LOS ANGELES — Scientists have developed a noninvasive “genetic Pap” test to screen for Down syndrome and other chromosomal abnormalities early in pregnancy.
The test analyzes trophoblast cells shed by the fetus and scraped from the cervix, investigator Moshe D. Fejgin, M.D., reported in an oral presentation at the annual meeting of the Society for Gynecologic Investigation.
Researchers found fetal cells in about 87% of nearly 500 samples from two studies. The test identified two cases of trisomy 21 and one case each of Turner's syndrome and Klinefelter's syndrome in 110 pregnancies, according to Dr. Fejgin of the Meir Medical Center in Kfar Saba, Israel.
Gender predictions were correct in 92% of samples, he said, with accuracy ranging from 89% in samples from women planning to complete their pregnancies and 94% from a group that chose termination. Dr. Fejgin described the test as 100% accurate in determining male gender.
“When you are running 80%–90% accuracy, it can be used as a diagnostic,” Dr. Fejgin said.
He and his coinvestigators concluded that the “genetic Pap” has the potential to replace other noninvasive screening techniques for Down syndrome.
Their announced goal is to find an alternative to invasive procedures such as amniocentesis and chorionic villi sampling, which can be risky as well as costly.

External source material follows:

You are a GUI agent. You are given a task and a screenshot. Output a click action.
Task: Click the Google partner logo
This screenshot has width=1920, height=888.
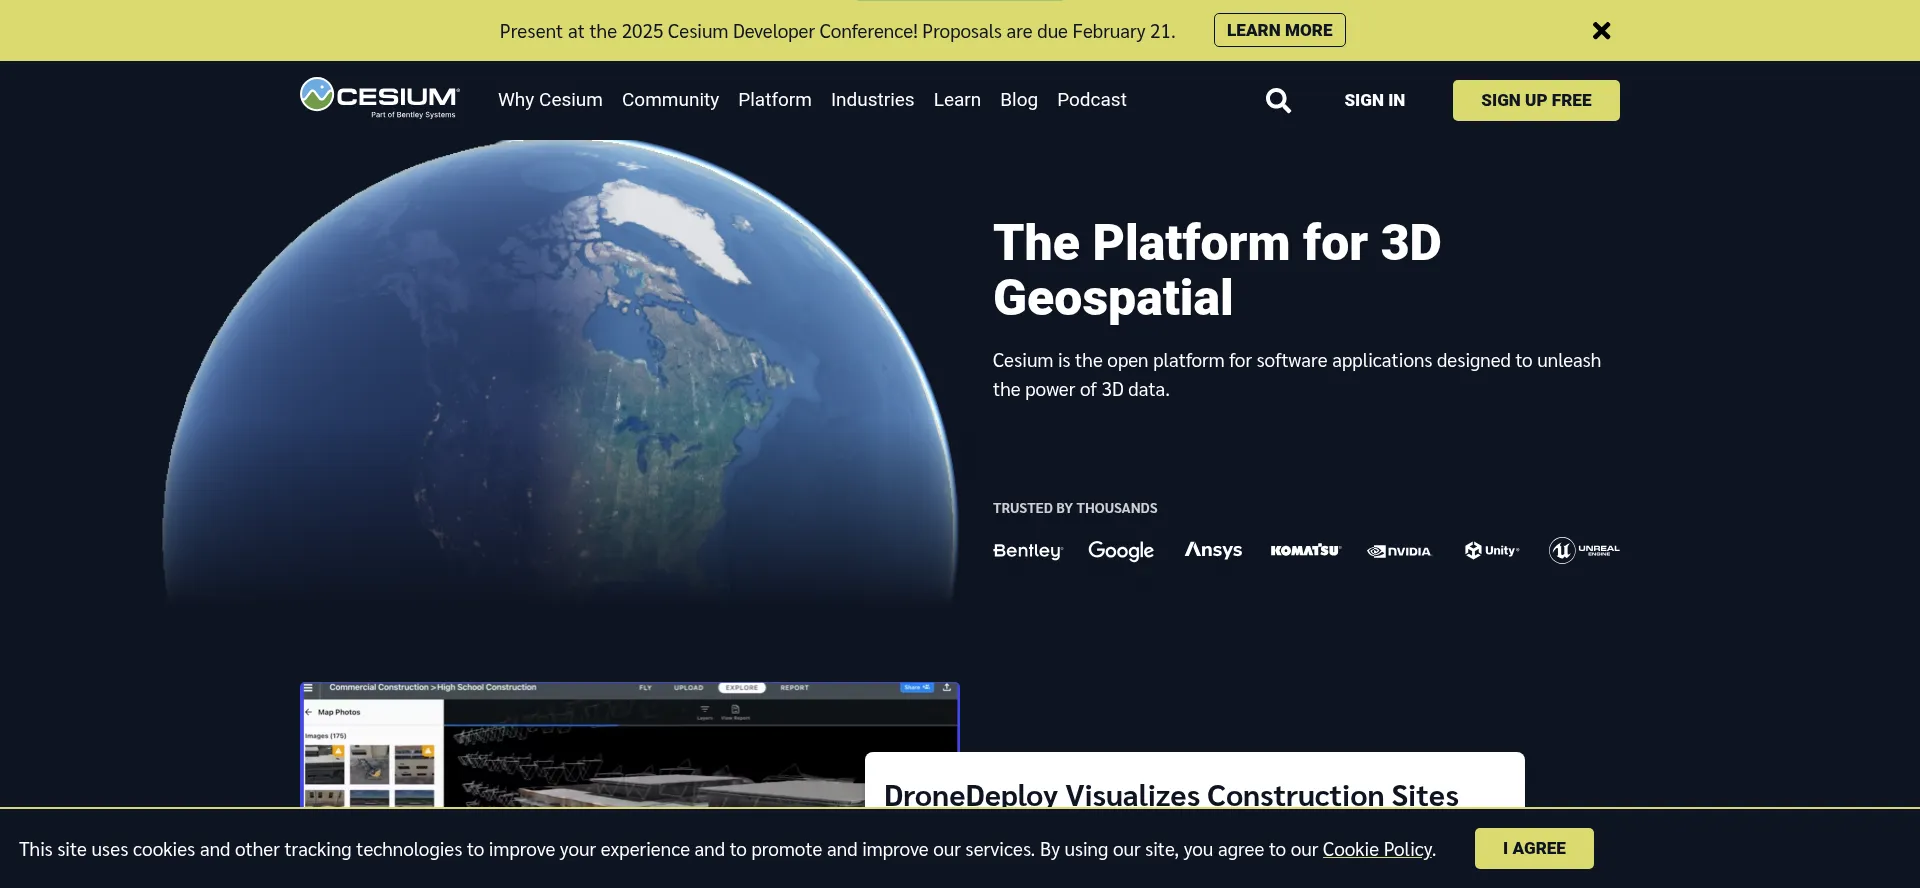tap(1120, 551)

The concept is not entirely new. Scientists have long attempted to isolate fetal cells from maternal blood for this purpose without success, according to Dr. Fejgin.
Fetal cells are shed into the cervix between 5 and 12 weeks of gestation, Dr. Fejgin said, describing the time frame as a window of opportunity for the “genetic Pap.”

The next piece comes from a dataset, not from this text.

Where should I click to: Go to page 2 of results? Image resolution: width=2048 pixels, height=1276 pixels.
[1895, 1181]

After the cells are obtained with a cytobrush, the screening process includes immunohistochemistry and fluorescence in situ hybridization (FISH) analysis for gender and for chromosomal abnormalities.
The investigators have formed a company to commercialize the test, Dr. Fejgin added during an interview.
He said they plan to start clinical trials in Europe and the United States and plan to submit the test to the Food and Drug Administration for approval.